Operador 88
A Chapada Diamantina, famosa por suas paisagens naturais exuberantes, se firma como um importante polo na produção de café no Brasil, ao alcançar um novo marco: a Denominação de Origem (DO) para o café da região. Esse reconhecimento, que valoriza a singularidade dos grãos cultivados na região, foi conquistado pela Aliança dos Cafeicultores da Chapada Diamantina e é a primeira DO concedida à Bahia. A Denominação de Origem “Chapada Diamantina”, concedida pelo Instituto Nacional da Propriedade Industrial (Inpi), abrange 24 municípios do Centro-Sul baiano, como Lençóis, Mucugê, Piatã e Rio de Contas.
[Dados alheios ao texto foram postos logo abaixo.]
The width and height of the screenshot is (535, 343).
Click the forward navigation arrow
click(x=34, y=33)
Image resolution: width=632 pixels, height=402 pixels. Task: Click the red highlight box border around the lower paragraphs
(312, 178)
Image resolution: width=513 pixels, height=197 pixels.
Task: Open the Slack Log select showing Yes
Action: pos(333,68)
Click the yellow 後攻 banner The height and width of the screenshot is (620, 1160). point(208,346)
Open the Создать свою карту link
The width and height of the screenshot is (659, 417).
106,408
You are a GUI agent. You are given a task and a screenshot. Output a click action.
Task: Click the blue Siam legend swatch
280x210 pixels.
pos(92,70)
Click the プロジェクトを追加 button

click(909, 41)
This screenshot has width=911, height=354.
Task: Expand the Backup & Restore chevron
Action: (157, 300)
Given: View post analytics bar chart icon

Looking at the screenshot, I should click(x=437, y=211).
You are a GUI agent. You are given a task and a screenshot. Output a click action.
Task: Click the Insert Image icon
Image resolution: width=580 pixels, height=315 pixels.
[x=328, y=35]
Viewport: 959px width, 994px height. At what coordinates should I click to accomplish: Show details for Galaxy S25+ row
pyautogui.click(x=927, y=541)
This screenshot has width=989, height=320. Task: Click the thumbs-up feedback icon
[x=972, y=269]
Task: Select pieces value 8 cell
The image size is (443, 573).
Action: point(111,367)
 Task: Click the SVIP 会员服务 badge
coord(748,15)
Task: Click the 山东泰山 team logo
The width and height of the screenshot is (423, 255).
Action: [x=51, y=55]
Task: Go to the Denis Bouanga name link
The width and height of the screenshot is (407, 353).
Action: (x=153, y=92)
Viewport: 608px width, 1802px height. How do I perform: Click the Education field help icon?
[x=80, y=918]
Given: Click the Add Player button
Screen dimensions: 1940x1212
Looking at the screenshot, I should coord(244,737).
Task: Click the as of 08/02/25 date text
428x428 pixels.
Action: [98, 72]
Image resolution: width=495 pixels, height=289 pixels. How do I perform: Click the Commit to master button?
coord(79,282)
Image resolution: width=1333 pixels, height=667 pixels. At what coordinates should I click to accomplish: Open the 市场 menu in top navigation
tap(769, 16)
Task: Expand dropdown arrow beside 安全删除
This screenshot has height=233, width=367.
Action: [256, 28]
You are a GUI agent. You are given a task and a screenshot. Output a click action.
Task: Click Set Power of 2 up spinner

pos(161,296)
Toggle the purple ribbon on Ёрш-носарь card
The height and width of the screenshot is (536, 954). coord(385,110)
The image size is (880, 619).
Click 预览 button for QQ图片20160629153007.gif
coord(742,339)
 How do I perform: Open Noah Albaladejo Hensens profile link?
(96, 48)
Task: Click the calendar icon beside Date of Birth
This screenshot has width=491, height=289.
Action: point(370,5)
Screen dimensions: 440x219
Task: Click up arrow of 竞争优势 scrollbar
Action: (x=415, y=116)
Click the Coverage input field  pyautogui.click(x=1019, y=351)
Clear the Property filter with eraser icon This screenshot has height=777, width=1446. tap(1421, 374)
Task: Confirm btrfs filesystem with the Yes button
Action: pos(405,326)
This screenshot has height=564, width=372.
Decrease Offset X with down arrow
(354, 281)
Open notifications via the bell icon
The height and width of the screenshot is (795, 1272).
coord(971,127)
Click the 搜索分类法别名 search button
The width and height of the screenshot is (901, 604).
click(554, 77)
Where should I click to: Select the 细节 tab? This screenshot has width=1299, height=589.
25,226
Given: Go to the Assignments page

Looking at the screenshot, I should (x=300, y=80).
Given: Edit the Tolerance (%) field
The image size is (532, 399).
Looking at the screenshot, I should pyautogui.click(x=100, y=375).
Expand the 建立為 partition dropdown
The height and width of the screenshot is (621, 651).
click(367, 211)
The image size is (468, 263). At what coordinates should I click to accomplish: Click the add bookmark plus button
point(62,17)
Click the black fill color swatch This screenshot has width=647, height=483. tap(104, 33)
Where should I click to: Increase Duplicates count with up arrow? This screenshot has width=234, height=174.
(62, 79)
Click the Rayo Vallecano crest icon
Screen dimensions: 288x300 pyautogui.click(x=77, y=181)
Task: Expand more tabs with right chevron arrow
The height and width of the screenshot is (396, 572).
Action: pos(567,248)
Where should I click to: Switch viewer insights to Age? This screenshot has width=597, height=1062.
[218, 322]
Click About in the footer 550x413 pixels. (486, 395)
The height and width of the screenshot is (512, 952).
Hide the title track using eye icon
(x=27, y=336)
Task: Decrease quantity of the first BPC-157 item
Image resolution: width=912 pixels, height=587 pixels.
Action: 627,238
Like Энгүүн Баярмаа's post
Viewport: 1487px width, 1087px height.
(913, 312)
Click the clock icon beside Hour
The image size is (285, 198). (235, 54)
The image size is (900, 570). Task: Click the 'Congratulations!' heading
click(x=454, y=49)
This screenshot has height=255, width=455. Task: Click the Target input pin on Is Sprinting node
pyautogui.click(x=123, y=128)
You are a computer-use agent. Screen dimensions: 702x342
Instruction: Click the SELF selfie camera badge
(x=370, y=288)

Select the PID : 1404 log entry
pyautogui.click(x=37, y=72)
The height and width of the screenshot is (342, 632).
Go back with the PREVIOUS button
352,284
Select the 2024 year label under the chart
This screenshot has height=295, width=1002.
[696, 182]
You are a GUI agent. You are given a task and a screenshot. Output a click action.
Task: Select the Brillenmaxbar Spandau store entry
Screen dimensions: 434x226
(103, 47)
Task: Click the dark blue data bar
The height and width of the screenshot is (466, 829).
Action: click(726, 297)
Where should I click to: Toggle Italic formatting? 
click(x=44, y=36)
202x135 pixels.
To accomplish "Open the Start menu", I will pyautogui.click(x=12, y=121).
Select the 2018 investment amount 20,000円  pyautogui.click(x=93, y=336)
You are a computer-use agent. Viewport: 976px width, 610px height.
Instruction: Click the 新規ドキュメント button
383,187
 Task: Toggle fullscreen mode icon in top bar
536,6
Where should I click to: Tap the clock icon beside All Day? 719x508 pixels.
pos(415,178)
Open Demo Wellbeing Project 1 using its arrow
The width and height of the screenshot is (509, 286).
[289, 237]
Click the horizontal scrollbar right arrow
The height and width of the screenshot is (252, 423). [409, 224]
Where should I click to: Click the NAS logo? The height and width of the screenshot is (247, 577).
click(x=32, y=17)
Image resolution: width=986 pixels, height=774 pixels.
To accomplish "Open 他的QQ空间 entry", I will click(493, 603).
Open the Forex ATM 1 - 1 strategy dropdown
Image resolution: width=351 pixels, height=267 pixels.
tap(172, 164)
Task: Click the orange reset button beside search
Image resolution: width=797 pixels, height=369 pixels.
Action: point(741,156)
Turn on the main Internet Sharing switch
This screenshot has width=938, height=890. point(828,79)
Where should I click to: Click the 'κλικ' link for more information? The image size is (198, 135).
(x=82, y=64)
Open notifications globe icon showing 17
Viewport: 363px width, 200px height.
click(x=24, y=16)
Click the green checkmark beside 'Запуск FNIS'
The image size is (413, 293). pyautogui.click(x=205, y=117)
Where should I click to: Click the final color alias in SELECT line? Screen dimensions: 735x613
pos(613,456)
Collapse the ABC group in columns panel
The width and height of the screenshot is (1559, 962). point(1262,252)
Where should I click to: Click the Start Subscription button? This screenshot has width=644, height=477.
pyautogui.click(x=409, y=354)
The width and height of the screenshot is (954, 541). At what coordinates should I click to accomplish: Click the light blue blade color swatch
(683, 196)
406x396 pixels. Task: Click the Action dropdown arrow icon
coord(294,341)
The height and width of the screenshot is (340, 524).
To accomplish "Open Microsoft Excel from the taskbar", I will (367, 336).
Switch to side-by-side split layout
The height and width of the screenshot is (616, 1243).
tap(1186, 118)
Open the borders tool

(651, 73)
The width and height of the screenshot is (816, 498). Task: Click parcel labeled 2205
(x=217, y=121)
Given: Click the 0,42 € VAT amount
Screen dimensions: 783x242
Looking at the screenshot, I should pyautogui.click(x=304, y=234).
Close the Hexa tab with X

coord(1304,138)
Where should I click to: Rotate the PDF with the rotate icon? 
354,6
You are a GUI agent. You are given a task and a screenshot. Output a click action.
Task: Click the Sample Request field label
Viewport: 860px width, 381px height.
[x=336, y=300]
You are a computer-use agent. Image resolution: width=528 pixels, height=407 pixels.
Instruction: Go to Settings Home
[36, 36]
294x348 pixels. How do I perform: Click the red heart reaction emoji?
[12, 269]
O reconhecimento confirma a qualidade inigualável dos cafés da região, que pertencem à espécie Coffea arabica, e que se destacam por suas características sensoriais diferenciadas, como acidez cítrica, corpo intenso e um retrogosto marcante.
Pesquisas conduzidas pela Universidade Estadual do Sudoeste da Bahia (Uesb) e pela Universidade Federal da Bahia identificaram que o ambiente natural da Chapada – com suas altas altitudes, clima fresco e encostas específicas – influencia diretamente na qualidade dos grãos. Além disso, o manejo tradicional e o processamento pós-colheita contribuem para que os cafés dessa área atinjam frequentemente mais de 85 pontos na escala da Specialty Coffee Association (SCA), o que os coloca ao lado de renomados cafés internacionais, como os da Colômbia e da Etiópia. Para o secretário da Agricultura da Bahia, Wallison Tum, esse reconhecimento fortalece o setor cafeeiro no estado. A expectativa é que essa conquista amplie as oportunidades para os produtores, aumentando a visibilidade e o valor agregado do café baiano nos mercados interno e externo.